You are well familiar with all the objections that ignorance and prejudice and party spirit hurl against you.

Men look upon your altars, adorned with lights and fragrant with incense, on the vestments of the priests, on the order and reverence of the ceremonial, and are wont to say it is a renewal of Judaism. "Did not Christ do away with all this form and ceremony, when He came preaching in His carpenter's dress and with naught but the canopy of heaven for His Temple, and wayside stone or rocking boat for His pulpit?" God, we know, gave His sanction to a service that was liturgical, ritualistic, ceremonial, choral, when He established the ancient order, and our Lord placed the seal of His sanction on it by His presence in the Temple. Moreover, He gave order for its continuance when He took S. John up into Heaven, where he beheld the glory and splendor of that heavenly worship, where God is worshipped in spirit and in truth.

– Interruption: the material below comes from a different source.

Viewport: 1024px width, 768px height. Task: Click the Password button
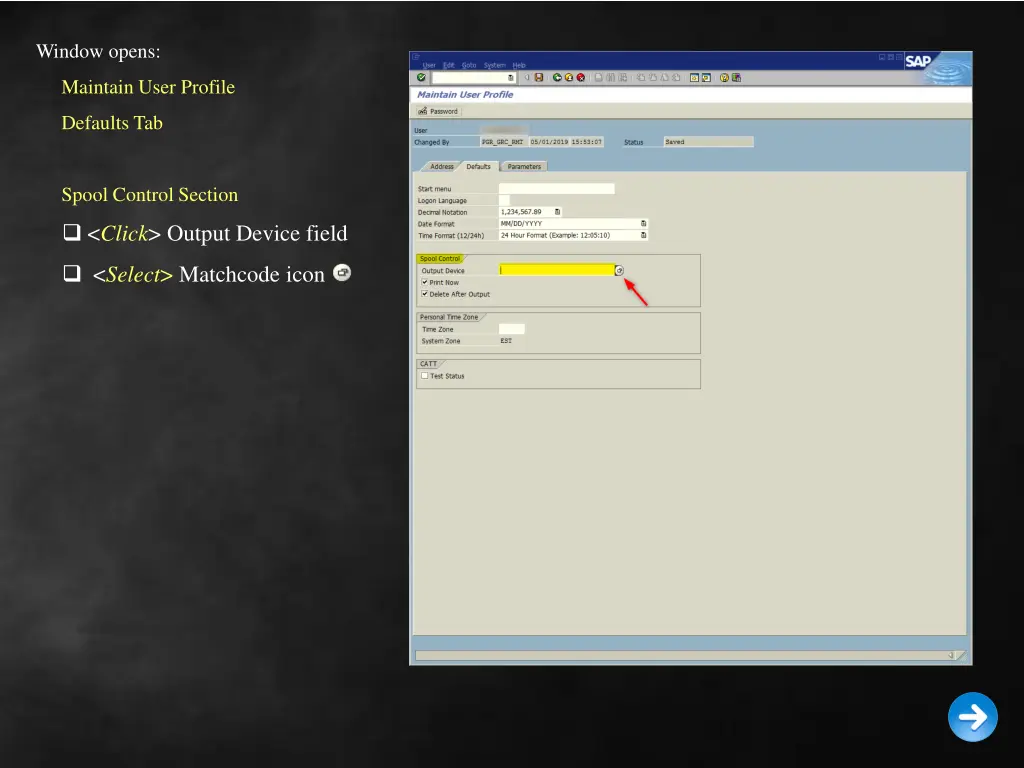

So, too, how often we hear it said that Catholic worship is based upon heathen rites, and has borrowed from Paganism its ideas of priesthood, and sacrifice, and, in part, its ceremonial. Suppose this were true, what then? God has taught us through all nations. He has given us through Rome the ideas of social order and law, and Greece is the first storehouse of philosophy, as the Hebrew race is of religion. Humanity is one. God speaks to [6/7] us through it. The instinct that led the heathen world to worship by priesthood and sacrifice was a true instinct. And as Christianity gathered up into itself the LOGOS of Greek thought and the order of Rome, together with revelations made through Hebrew prophet and seer, it made them all of use in the service of Christ.

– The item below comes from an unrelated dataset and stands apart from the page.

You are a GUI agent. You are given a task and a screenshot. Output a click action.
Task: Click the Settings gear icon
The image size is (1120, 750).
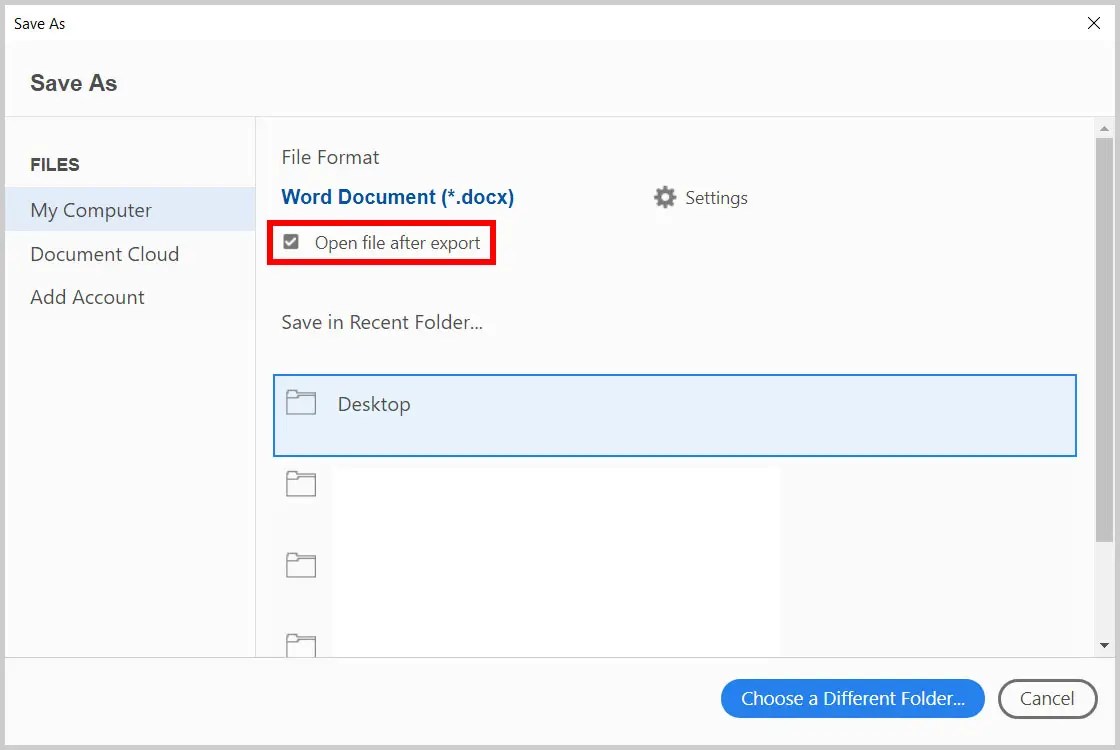[665, 197]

Sometimes we hear the old political ecclesiastical parties striking to arouse party passion, just as the Pharisees did of old. It is said we are going back to Mediaevalism. This is practically to accuse us of insanity. The hands of the clock of time cannot be turned backwards. No sane person thinks to revive the past. We cannot bring back mediaeval or primitive times if we would. To bring back the primitive worship we should be obliged to have its environment. But as the truth has been the same throughout all the centuries since Christ, so, while the Church has been drawn in her devotions to various aspects of her Lord and new expressions of her love, have the principles of Divine worship been the same. Separated as the East and West have been for near a thousand years, separated as the heretical bodies of the early centuries have been from one another, they all alike have retained priesthood and alter and sacrifice, with a common ceremonial of lights and incense, and priestly vestments and ordered liturgy, and lowly prostrations and the oft-repeated sacred sign.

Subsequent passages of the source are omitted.